Homework Help: 0 when irrational, 1/q in lowest terms with rational not differentiable.

1. Apr 25, 2010

holezch

1. The problem statement, all variables and given/known data
Hi, I have this function:

f(x ) = 0 (x is irrational) or f(x) = 1/q for rational p/q in lowest terms.

show that this function is not differentiable anywhere

3. The attempt at a solution

This is the answer from the solutions book:
consider [(f(a+h) - f(a ) ) / h ]. function f is discontinuous at rational numbers, so we only have to look at irrational a.
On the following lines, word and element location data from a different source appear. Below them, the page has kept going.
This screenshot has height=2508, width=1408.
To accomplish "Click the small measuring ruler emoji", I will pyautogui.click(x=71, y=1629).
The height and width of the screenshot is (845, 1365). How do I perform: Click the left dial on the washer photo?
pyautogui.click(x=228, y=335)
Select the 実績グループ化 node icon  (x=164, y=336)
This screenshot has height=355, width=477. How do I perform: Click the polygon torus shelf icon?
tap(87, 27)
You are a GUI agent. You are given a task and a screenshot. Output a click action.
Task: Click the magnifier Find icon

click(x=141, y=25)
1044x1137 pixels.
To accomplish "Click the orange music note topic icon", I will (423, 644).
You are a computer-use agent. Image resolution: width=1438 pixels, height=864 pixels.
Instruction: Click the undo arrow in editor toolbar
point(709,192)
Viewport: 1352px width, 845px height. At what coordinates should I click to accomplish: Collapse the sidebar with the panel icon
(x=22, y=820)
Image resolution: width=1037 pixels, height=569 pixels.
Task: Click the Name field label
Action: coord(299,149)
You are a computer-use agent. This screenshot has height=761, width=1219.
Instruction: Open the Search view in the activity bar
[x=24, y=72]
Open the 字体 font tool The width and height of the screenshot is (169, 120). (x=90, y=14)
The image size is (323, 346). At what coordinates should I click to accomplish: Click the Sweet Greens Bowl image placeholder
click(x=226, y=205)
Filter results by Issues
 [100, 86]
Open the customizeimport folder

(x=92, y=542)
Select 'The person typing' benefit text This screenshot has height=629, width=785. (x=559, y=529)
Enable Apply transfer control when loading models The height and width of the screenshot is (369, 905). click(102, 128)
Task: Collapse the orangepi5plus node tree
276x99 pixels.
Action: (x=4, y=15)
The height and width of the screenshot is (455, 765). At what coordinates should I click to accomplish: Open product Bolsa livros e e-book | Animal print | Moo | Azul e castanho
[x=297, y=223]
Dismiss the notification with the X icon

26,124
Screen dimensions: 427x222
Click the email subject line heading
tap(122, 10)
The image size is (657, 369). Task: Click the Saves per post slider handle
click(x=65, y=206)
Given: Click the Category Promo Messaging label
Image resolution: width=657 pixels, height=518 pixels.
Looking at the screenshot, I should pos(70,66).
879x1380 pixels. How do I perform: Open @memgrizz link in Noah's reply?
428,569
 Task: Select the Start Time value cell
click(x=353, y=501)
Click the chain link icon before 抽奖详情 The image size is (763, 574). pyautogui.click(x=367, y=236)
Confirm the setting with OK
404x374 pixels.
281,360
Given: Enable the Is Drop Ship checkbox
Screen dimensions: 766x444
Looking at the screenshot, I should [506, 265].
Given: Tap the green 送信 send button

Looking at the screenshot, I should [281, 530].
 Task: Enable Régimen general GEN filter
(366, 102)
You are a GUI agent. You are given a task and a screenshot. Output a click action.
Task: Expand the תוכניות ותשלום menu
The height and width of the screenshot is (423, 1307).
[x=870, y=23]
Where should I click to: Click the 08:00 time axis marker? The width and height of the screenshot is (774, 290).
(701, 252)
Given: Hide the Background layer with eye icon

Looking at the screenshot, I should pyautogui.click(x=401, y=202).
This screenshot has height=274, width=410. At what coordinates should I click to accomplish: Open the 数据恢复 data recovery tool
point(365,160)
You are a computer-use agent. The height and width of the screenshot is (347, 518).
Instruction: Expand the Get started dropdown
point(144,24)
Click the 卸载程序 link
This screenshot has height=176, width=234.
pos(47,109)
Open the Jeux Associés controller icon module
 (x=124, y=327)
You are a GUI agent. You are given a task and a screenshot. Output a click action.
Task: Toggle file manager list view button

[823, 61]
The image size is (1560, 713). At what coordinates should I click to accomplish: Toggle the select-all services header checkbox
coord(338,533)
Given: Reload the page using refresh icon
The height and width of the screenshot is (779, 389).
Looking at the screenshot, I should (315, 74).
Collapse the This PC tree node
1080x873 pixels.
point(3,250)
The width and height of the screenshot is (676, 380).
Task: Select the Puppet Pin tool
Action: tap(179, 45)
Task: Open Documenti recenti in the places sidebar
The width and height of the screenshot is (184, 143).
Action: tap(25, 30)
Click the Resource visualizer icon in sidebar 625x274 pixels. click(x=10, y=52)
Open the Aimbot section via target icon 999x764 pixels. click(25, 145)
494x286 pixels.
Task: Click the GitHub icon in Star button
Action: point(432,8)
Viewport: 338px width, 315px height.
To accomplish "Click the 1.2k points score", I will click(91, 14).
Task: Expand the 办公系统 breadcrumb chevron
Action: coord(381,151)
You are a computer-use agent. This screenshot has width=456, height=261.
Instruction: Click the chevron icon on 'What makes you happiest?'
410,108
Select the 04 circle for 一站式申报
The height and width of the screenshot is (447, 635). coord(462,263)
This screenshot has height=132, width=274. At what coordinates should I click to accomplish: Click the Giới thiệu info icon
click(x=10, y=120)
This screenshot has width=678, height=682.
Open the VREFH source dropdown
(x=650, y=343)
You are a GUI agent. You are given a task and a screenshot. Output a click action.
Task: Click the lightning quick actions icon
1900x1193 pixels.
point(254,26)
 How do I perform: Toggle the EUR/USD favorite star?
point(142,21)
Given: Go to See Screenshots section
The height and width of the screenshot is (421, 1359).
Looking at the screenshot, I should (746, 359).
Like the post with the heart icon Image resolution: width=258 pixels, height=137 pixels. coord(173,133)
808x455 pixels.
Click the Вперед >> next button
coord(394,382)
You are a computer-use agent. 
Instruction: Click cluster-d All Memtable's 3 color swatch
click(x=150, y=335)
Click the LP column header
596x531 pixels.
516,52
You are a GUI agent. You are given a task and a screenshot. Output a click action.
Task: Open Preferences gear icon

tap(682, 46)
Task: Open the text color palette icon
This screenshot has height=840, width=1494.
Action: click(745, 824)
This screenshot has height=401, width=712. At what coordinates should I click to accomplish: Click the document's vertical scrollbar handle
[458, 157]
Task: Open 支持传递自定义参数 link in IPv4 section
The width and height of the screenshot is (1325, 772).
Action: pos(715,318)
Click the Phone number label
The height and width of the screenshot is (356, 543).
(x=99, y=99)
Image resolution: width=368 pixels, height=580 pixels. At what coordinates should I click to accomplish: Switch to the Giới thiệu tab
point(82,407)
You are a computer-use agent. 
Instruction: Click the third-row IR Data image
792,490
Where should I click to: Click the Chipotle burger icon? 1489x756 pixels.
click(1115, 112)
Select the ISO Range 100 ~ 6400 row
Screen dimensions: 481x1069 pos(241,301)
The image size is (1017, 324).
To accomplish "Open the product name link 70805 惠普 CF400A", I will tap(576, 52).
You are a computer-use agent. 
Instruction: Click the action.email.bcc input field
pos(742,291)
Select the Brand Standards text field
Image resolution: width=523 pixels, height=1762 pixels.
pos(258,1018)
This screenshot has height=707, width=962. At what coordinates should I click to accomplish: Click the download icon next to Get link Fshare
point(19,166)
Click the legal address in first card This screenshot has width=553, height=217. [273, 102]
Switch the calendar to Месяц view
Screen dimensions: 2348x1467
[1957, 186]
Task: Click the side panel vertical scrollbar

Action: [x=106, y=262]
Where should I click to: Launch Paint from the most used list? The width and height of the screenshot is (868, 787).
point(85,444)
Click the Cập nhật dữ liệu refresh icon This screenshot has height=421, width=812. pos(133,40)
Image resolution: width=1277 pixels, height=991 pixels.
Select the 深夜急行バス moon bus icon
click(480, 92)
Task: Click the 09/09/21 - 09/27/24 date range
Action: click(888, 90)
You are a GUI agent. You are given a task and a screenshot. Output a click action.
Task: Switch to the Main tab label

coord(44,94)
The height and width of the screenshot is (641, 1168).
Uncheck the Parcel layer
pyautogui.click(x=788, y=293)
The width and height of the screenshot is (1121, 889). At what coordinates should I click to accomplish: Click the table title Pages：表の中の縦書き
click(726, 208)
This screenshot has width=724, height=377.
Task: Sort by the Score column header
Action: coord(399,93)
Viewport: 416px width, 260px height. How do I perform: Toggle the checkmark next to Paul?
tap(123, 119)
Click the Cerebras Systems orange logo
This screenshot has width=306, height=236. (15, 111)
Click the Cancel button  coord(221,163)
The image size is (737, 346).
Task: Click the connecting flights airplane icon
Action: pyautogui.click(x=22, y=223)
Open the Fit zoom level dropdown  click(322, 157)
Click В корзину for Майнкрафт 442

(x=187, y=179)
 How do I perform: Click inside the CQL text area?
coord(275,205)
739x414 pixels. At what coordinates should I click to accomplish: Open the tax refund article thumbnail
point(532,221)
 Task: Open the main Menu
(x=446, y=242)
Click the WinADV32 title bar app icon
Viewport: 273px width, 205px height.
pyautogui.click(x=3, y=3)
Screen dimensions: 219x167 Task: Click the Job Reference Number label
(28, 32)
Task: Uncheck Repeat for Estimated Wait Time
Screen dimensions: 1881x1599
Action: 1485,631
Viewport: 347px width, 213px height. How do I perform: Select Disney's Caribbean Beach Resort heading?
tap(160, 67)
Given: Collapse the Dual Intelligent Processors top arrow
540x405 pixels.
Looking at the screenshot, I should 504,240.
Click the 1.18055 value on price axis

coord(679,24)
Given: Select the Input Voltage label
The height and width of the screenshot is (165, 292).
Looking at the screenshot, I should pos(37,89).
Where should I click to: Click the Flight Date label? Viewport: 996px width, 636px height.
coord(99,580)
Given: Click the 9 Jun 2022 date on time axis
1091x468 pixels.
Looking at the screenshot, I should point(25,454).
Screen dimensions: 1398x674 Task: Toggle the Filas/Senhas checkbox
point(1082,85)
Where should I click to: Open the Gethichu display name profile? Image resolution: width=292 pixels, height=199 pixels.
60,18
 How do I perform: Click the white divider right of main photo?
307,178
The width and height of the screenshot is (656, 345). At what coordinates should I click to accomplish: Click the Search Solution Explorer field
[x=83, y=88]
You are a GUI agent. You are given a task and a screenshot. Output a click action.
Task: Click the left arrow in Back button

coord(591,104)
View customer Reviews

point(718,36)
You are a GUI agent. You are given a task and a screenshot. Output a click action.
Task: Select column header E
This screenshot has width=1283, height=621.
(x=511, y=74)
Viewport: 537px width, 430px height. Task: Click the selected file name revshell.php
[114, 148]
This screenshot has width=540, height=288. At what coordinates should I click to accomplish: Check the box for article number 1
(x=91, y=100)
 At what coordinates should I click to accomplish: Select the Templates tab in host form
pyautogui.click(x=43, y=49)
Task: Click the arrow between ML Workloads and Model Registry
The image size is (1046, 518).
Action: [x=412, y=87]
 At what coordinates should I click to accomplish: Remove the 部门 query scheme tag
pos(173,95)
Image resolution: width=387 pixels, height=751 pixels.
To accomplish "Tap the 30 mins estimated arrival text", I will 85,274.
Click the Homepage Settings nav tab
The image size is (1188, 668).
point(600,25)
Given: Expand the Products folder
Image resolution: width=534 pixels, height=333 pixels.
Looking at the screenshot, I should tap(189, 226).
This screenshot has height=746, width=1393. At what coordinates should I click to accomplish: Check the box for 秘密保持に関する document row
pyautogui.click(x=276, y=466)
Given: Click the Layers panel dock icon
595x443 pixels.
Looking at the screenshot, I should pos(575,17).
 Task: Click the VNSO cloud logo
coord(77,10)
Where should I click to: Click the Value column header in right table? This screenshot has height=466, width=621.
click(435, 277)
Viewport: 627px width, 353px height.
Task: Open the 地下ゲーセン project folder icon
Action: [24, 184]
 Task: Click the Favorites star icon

if h is rational, then f(a+h) - f(a ) = 0
if h is irrational, then let a = m.a1a2a3...an and h = -0.00...an+1
Then, a + h = m1.a1a2a3..an0000 and f(a+h) > 10^(-n)

My question is.. how do we know anything about f(a+h)? a+h is > 10^(-n) but what is f(a+h)?

thanks

2. Apr 25, 2010

VeeEight

Try finding a sequence (xn) of terms that converge to irrational x but f(xn) does not converge to f(x). Take rational values in the sequence.

3. Apr 25, 2010

holezch

thanks for the tip.. I will think about it.. (I think it will be some kind of dirchlet type function?) But is that going to help answer the f(a+h) > 10^(-n) confusion?
thanks

4. Apr 25, 2010

Office_Shredder

Staff Emeritus
You know that a+h in decimal form is $$.a_1 a_2 a_3.... a_n = \frac{a_1 a_2 a_3... a_n}{10^{-n}}$$. Now that you know what a+h is as a rational number, what can you say about f(a+h)?

5. Apr 25, 2010

VeeEight

No, I just suggested it because I think it is the much easier method.
To compute f(a+h), write down a+h's decimal expansion. What kind of number is it? Where does f send it to?

6. Apr 25, 2010

holezch

hi guys, thanks!

But officeshredder, how do I know that your fraction there is in lowest terms?

7. Apr 25, 2010

Office_Shredder

Staff Emeritus
You don't. But if you can write it on lower terms the denominator is smaller, which makes f(x) bigger

Also, I'm not convinced such a sequence exists VeeEight. The function seems to be continuous at all irrational points

8. Apr 25, 2010

holezch

I'm a bit confused.. how do you write that fraction into p/q lowest terms where p and q are integers? thanks
and the function is continuous for all irrational points

9. Apr 25, 2010

Office_Shredder

Staff Emeritus
We have it in the form a/(10n). This might not be in lowest terms, which means the numerator and denominator share a common factor. How do you write it in lowest terms? You cancel the common factor, making it say p/q. This makes both the numerator and the denominator smaller, so if q<10n, what can you say about 1/q (which is f(a/10n))